#### OBJECTIVE
In the HintStor excerpt, decide whether each statement agrees with it, giving yes or no and quoting the deciding words: 1. The average CPU utilization caused by Level-1-hint and Level-2-hint stays below 1% in every case. 2. Generating access hints has a computation complexity of O(n). 3. Distinguishing data by file system can be done without modifying any file system.

#### EXCERPT
○ ○ ○ ○ ○ ○ ○

Fig. 5. The average latency with different migration intervals for ext4.
Fig. 6.
Fig. 6. The average latency with different migration intervals for btrfs.
Each \(sys\_read()\) operation will trigger the execution process of access hints. The computation complexity related to access hints generation is O(1). To measure the resources used by access hints, we calculate the average CPU utilization for the above cases. The average cpu utilization caused by Level-1-hint and Level-2-hint in all the cases is less than 1%. Thus, access hints operations are lightweight in HintStor.
From the experiments in Section 4.1, we evaluate access hints from two file systems by exploiting their internal data structure and attributes in HintStor. To demonstrate its flexibility, we configure the storage system with different types of devices. The results are consistent with prior work that put small files and metadata in the faster storage in Reference [49]. Besides, HintStor can evaluate access hints with various block-level data migration policies.

4.2 Stream ID

Employing application-level data classification usually requires modifications of each application. We take the idea of stream ID [14] as an example of the application-level access hints. In block storage, data requests may come from multiple sources (streams). Therefore, the data allocation and migration decisions based on analyzing the aggregated traffic may not be very effective. Stream ID is used to distinguish data sources and assist the storage to make proper data placement decisions.
There are several ways of employing stream IDs in the current I/O stack. One way is using the existing Linux POSIX APIs like \(posix\_advise()\). I/O optimization is achieved by means of providing prefetching and caching recommendations to the Linux kernel. If the system wants to distinguish the data based on a file system (one possible data source), then it needs to modify each file system. However, the application may be designed to run on different file systems. In this case, simply exposing an interface in the user space for applications in HintStor may be better than changing all file systems. The applications just inform the devices the access patterns of the I/O requests so the devices can allocate space based on each stream.

○ ○ ○ ○ ○ ○ ○

#### GIVEN ENTRIES
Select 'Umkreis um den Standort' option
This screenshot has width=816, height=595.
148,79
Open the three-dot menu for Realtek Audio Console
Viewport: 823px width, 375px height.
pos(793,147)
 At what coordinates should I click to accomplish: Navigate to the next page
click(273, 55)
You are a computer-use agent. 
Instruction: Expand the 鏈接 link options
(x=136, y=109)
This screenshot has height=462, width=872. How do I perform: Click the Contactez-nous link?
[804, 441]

○ ○ ○ ○ ○ ○ ○

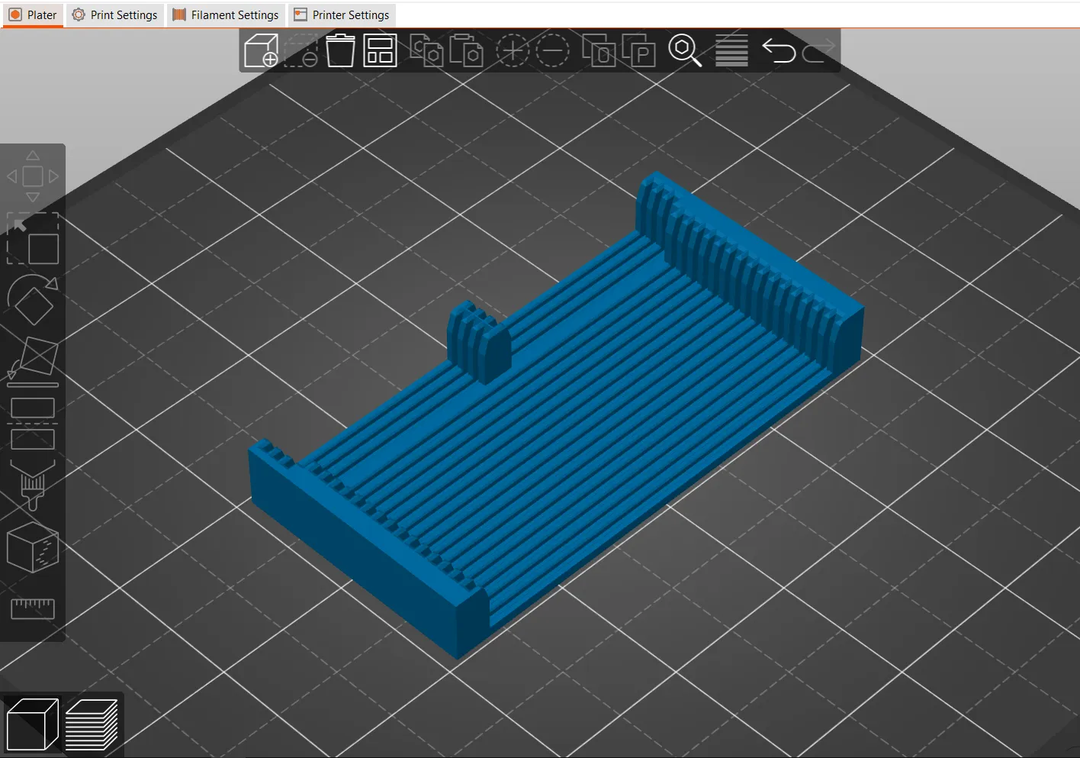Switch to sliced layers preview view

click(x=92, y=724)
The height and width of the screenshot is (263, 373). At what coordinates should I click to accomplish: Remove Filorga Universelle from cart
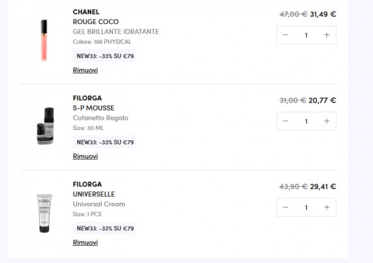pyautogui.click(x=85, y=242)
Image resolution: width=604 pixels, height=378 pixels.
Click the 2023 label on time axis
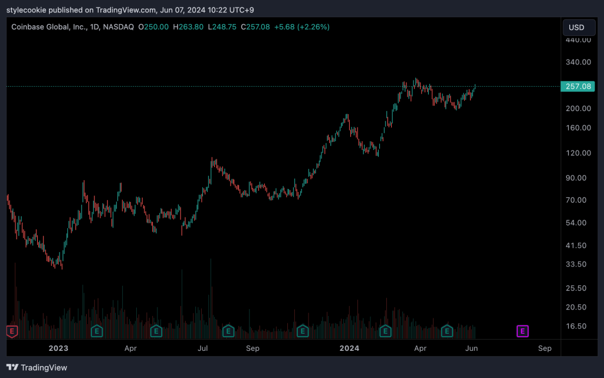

○ ○ ○ ○ ○ ○ ○

#### FINISHED EXERCISE
1. Yes: "The average cpu utilization caused by Level-1-hint and Level-2-hint in all the cases is less than 1%."
2. No: "The computation complexity related to access hints generation is O(1)."
3. No: "If the system wants to distinguish the data based on a file system (one possible data source), then it needs to modify each file system."